Reviewed by Magdalena Ball
Everyday Epic
By Anna Kerdijk Nicholson
Puncher & Wattmann
ISBN: 9781922186775, Paperback, 2015, $25aud
Anna Kerdijk Nicholson’s poetry is careful, almost sparse at times and laser sharp in its precision, as the work condenses into the denouement of each poem. The tighter the language gets, the more the poems demonstrate what language is capable of: “splitting/in its own way, light”. The eight sections cover a lot of ground, moving through time and space, from the domestic to the political, ekphrasis, self-reflection, and meta-poetry, modern travels to historical expeditions. The work blurs the distinctions between these things, so that the epic becomes small and private, while a domestic and private scene, say, of grief, becomes epic and universal:
I thought I saw church bells
But I heard them in your eyes
So I pour out the milk
green on the crusted brown
which you don’t drink
and lay the wood
watching the boated raisins
settle round their pips. (“Funeral Pyre”)
Though many of the poems work around the ordinary and familiar: the point of loss, a moment in the garden, a taste of salad in the kitchen, or the shock of discovering someone or something in oneself, they open outwards, pushing aside memory and creating meaning that requires no referent:
Of course, there is nothing more
To be said – as they say – now
I walk inside your ribs (“Although,”)
A number of the poems focus on photography collections, like Ruth Orkin’s portraits or Yosuke Yamahata’s Nagasaki photos. The Yamahata piece combines prose and Haiku to create a recursiveness where the exhibition becomes the lens through which we experience Yamahata’s creative process as well as the horror of what he sees with his ow lens. The whole poem is done with a very light touch, and yet this mingling of Japanese forms and English prose is intensely moving, perfectly capturing loss in what is found:
Little wooden hut,
Rice bowls melted together:
No one to cook soup (“On the Exhibition of Yosuke Yamahata’s 119 Photographs of Nagasaki”)

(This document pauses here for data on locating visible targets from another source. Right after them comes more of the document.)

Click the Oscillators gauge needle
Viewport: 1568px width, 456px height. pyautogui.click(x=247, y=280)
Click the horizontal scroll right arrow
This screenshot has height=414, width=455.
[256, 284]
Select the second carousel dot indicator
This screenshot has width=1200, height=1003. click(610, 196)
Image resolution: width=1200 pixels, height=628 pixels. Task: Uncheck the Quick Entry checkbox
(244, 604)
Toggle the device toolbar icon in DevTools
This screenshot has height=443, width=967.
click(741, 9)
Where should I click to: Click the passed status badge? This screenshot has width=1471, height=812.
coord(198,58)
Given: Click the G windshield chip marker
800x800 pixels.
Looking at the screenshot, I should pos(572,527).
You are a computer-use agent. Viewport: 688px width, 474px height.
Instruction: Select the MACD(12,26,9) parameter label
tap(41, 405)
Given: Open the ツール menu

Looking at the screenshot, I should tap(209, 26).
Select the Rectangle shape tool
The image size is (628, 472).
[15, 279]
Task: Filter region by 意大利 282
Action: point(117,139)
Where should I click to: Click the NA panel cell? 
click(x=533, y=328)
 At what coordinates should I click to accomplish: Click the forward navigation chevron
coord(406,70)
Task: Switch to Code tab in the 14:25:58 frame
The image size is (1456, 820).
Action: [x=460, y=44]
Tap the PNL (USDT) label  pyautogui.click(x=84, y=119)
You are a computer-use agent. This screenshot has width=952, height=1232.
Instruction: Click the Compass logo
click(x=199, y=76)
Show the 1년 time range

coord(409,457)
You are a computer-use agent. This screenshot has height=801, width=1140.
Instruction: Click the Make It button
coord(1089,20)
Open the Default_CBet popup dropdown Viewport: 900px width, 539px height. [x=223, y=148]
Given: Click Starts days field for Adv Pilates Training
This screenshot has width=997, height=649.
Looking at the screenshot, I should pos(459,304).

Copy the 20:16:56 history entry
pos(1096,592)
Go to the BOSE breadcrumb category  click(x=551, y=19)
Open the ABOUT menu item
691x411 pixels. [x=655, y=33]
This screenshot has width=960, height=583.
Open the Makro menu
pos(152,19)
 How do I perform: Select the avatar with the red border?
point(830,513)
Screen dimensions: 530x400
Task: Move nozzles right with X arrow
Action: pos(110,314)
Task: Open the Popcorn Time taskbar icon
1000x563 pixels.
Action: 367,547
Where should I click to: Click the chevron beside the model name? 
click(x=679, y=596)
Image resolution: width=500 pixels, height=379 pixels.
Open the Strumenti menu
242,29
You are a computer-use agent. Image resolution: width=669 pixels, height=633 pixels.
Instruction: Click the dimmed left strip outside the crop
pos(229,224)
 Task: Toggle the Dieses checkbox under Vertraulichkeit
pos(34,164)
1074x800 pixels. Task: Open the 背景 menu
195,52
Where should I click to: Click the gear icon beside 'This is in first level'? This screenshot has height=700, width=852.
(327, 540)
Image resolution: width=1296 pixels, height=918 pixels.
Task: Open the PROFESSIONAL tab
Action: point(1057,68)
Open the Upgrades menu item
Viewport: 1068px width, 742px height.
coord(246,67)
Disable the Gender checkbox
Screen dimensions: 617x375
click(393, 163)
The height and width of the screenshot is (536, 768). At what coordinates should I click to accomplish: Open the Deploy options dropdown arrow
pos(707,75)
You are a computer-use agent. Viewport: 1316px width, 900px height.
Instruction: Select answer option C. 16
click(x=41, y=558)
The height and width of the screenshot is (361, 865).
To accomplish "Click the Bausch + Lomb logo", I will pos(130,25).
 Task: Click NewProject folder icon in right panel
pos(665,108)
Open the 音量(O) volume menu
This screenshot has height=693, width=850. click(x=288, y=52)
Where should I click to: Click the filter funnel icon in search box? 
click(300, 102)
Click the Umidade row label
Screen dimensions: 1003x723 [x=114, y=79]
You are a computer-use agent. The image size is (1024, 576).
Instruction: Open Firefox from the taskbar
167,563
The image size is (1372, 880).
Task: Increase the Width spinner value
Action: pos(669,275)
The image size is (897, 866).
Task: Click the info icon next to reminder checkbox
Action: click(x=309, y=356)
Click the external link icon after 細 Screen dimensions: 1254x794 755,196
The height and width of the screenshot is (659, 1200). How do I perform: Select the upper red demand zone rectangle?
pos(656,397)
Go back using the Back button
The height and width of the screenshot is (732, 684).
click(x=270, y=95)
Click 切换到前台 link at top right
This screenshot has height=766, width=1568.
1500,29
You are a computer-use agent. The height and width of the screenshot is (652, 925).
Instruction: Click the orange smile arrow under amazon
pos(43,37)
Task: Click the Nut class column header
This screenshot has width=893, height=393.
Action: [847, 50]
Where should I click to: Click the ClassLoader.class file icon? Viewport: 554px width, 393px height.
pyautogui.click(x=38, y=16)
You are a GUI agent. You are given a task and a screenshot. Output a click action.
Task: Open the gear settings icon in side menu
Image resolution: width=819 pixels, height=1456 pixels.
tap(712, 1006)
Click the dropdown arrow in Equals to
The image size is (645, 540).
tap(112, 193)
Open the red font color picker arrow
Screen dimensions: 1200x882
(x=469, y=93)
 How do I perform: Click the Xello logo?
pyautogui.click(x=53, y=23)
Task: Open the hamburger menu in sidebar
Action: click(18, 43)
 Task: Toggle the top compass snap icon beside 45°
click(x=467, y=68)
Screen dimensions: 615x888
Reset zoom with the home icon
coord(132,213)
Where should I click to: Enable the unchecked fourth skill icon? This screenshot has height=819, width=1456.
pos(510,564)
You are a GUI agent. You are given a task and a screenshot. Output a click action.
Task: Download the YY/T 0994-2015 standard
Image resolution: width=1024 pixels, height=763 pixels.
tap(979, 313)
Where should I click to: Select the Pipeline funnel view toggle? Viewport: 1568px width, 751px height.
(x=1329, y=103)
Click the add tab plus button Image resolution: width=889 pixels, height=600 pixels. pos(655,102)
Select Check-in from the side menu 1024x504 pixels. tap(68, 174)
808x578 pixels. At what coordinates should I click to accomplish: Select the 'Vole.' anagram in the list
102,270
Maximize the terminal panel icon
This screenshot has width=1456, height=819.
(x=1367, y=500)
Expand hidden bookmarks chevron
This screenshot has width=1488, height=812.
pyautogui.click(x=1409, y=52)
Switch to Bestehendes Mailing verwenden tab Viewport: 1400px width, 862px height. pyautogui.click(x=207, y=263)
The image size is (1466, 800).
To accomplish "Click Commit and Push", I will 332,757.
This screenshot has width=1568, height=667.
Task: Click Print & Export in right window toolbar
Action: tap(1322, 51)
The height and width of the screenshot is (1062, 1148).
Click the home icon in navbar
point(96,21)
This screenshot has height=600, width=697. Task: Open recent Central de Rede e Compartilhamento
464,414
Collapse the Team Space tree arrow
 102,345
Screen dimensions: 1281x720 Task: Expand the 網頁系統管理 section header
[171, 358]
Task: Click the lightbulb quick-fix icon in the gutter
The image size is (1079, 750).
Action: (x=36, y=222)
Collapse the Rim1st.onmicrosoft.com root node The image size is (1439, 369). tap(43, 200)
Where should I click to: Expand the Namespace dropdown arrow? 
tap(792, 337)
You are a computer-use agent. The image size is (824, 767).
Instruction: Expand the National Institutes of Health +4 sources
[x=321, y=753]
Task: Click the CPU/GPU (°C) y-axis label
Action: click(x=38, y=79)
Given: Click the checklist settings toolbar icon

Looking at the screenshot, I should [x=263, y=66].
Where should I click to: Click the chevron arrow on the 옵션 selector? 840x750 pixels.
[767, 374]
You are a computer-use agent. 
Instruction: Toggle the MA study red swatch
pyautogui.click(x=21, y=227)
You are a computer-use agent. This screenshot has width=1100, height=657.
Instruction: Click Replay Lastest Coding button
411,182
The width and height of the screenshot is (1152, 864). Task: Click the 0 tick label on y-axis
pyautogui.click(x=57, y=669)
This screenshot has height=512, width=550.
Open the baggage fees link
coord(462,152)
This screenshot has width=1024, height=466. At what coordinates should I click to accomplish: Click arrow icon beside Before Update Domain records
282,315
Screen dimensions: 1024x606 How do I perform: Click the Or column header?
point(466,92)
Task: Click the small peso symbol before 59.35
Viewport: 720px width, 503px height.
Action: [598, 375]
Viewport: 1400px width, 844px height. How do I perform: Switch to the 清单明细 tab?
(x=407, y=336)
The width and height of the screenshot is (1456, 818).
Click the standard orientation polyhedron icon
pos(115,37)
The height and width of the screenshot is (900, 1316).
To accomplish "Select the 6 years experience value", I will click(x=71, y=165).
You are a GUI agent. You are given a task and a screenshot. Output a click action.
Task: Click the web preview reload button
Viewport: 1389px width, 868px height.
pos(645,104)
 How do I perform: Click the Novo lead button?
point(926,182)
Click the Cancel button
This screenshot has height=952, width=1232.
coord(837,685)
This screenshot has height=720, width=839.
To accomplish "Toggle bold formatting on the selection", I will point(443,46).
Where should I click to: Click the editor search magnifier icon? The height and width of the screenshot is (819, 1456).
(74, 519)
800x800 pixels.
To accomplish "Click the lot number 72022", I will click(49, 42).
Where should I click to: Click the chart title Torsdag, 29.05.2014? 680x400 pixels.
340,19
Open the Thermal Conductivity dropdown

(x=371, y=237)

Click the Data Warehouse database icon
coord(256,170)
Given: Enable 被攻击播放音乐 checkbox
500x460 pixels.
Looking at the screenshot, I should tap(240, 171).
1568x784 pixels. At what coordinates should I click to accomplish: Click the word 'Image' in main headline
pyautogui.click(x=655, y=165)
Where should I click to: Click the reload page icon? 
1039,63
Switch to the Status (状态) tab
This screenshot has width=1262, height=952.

Other poems reference paintings: some well known such as Rembrandt’s The Polish Rider and some less well known such as the unnamed Sketch & Oil at the Metropolitan Museum of Art. These poems don’t only refer to the images in the painting, but also explore different aspects of art itself: colour, ink, texture, the relationship between subject, artist and viewer, and the context in which a work is viewed. Always we’re reminded that we’re in the realm of words and not paint, as we move in and out of the frame and its perspective:
Back here, bees throb on purple
Thumb-knuckle grasshoppers
Stitch herringbones, fall quiet
In this landscape
Idea and picture compound.
To steal one damages the other—As in trying to get sand
back from glass (“What Landscape is Telling”)
This last line harks back to the first poem in the collection, “Preface”, which talks of how poetry “grinds down/a sum of parts/to atoms”.
The final section of the book contains a series of linked poems under the heading of “The Factitious Tragedy of Burke & Wills”. The Burke & Wills expedition is often romanticised, but Kerdjik Nicholson’s version depicts this story is very non-romantic way that subverts the epic nature of it, complete with B&W’s overt colonialism and racism, the killing and eating of their own camels, extensive in-house fighting, scurvy, starvation, and ultimately death:
loathsomeness, vileness, horror –
is about me, it is me, it’s us. (“the heavens call out to us each day in their gutterals”)
The nature of identity is a recurring theme here, not only in the Burke & Wills section, but throughout the book, as Kerdijk Nicholson explores what it means to be a refugee, a survivor, to lose everything, to be subsumed, to be rejected, but also to find something new in these often strange words, in these stories, and in the sounds that move, silently, past language:
No song, no, say nothing
We language our withouts (“The Gubba Effect”)
Kerdijk Nicholson’s poems are not difficult to read: they flow in straightforward rhythms, and take on familiar landscapes and territories, but the poems in Everyday Epic are much more complex then they seem at first glance. It is through the everyday moments of such universal elements as love, grief, work, that we find the epic, and in those old stories of conquest and domination, where we find our most shameful and least ‘epic’ natures. This is powerful and moving work that becomes richer and more startling with each re-reading.